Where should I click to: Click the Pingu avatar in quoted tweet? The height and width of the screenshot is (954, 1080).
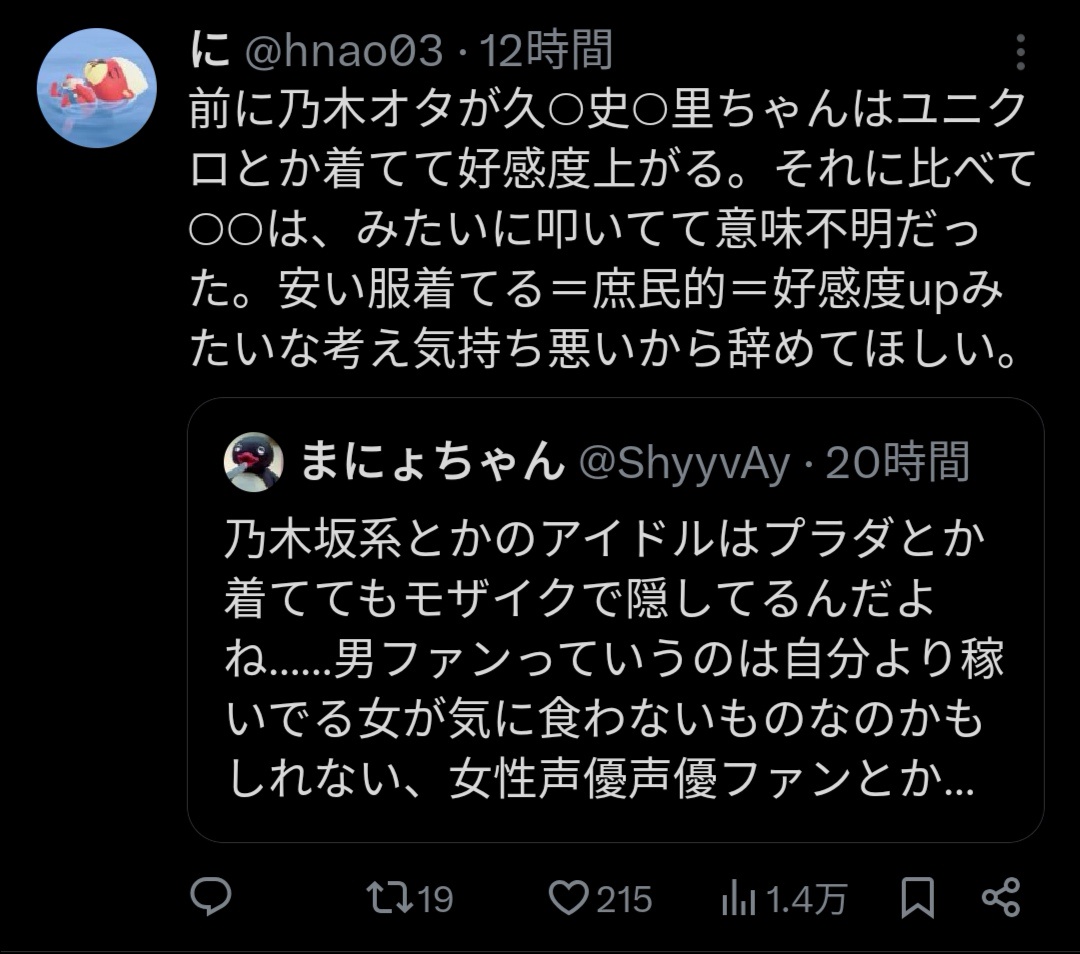253,463
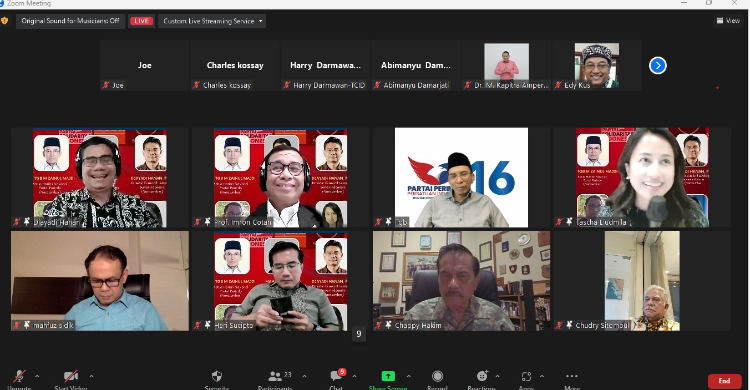Open the Participants panel icon

tap(275, 376)
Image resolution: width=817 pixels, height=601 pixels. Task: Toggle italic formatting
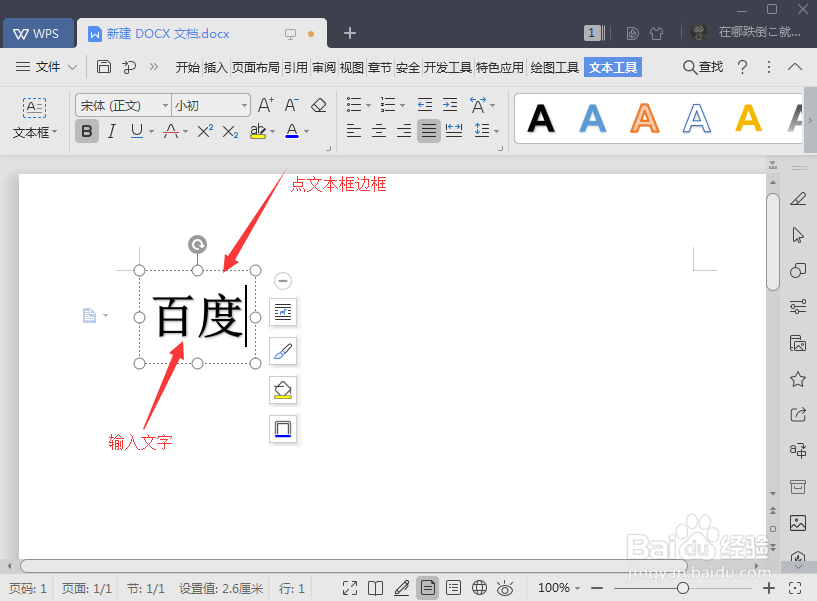111,131
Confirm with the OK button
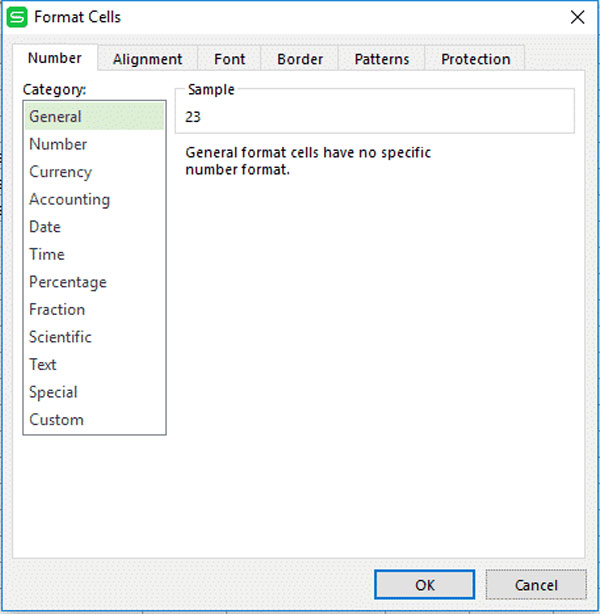Image resolution: width=600 pixels, height=614 pixels. (425, 585)
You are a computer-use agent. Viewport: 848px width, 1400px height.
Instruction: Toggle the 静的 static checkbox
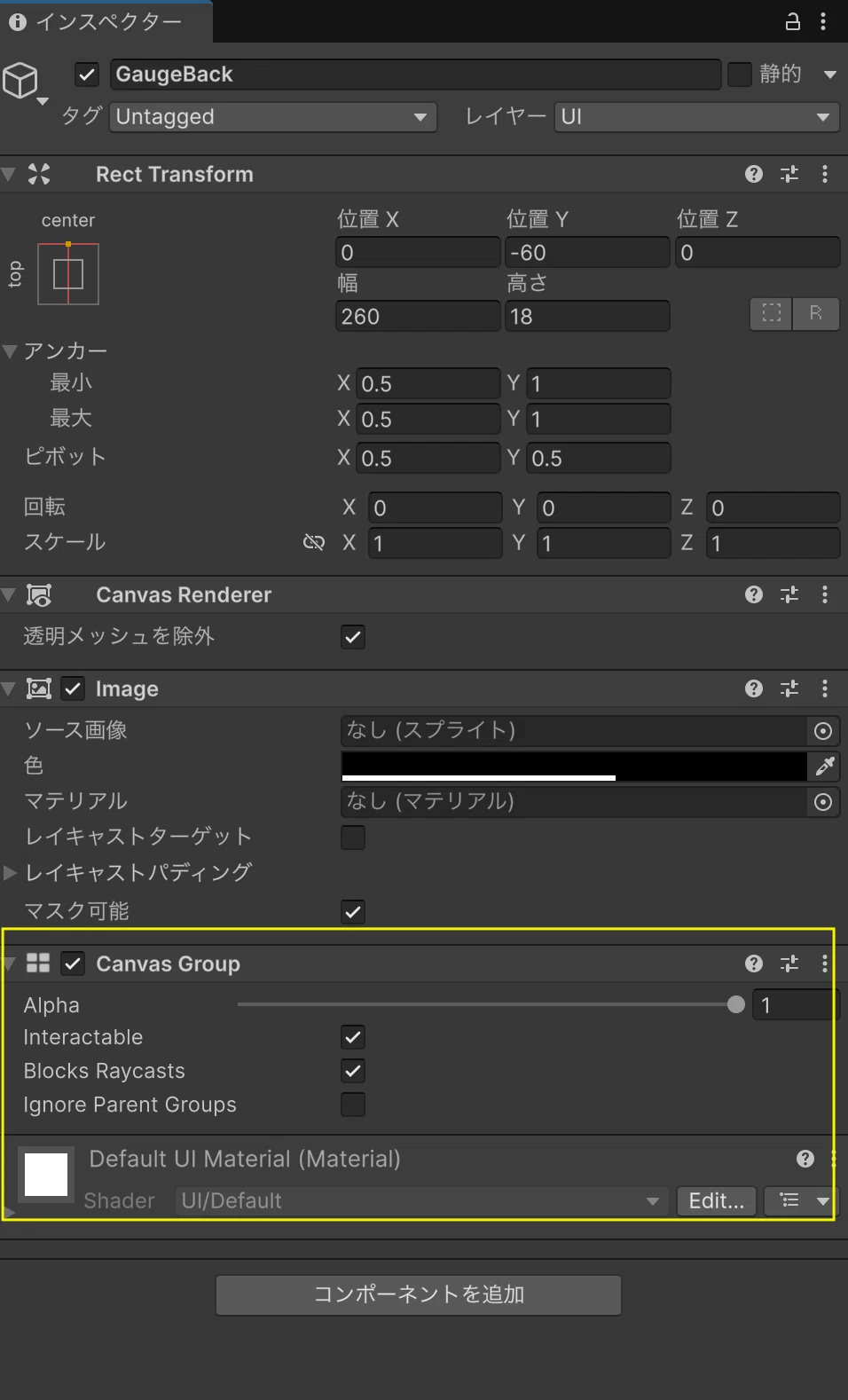(x=739, y=75)
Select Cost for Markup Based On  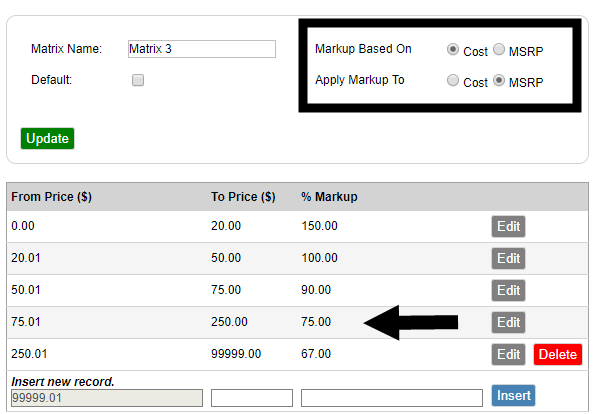[x=453, y=49]
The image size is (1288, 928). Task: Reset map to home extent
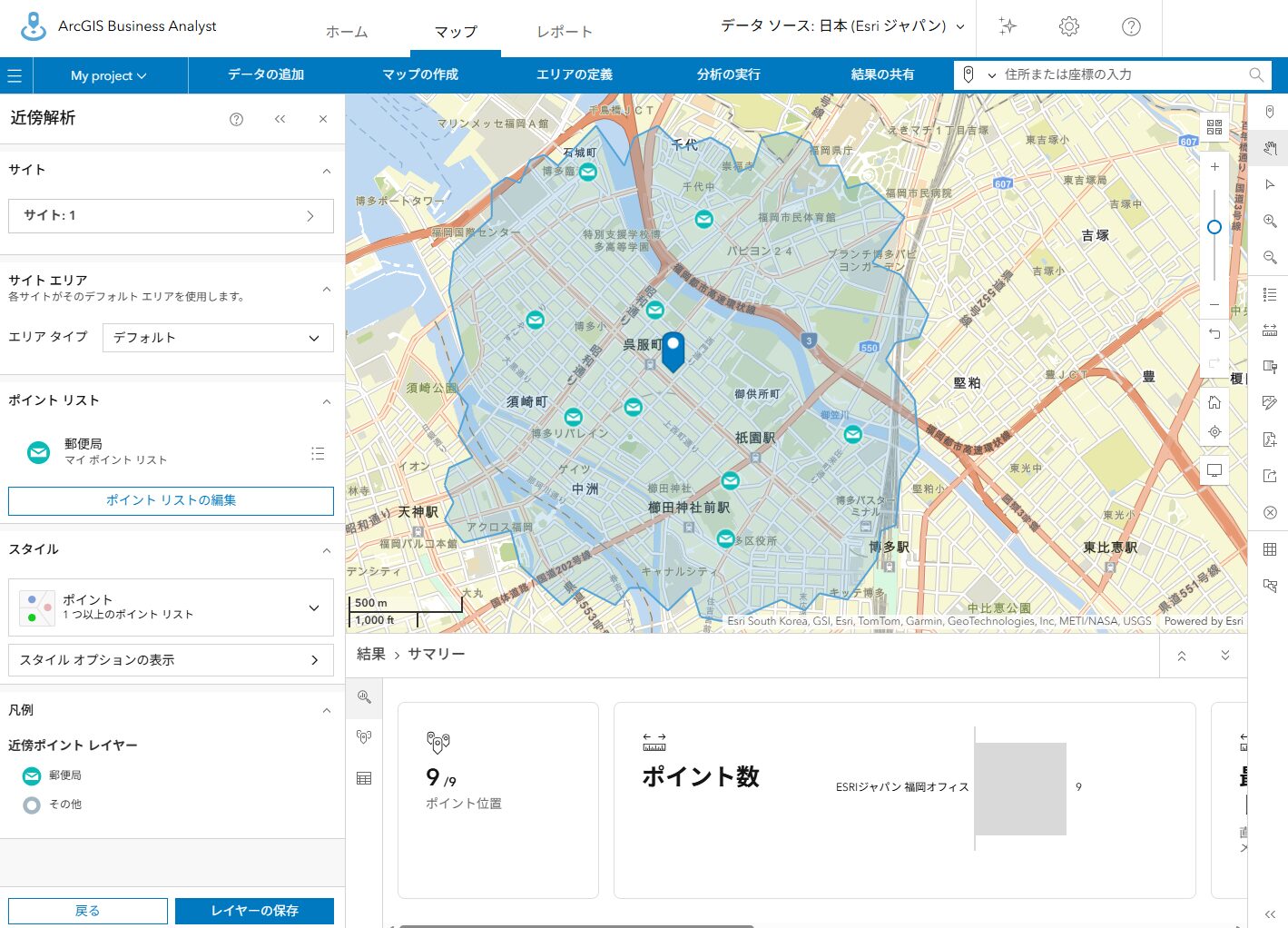[1214, 402]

++++++++

PROBLEM DETAILS: Transcribe exactly, please, the lines between the start of the records above and the line holding "You are a computer-use", counting both of those lines and omitting pictures.

OUTPUT BELOW:
Where should I click to: Click the Pingu avatar in quoted tweet? The height and width of the screenshot is (954, 1080).
253,463
Open the Participants panel icon

tap(275, 376)
Image resolution: width=817 pixels, height=601 pixels. Task: Toggle italic formatting
111,131
Confirm with the OK button
Image resolution: width=600 pixels, height=614 pixels. (425, 585)
You are a computer-use agent. Viewport: 848px width, 1400px height.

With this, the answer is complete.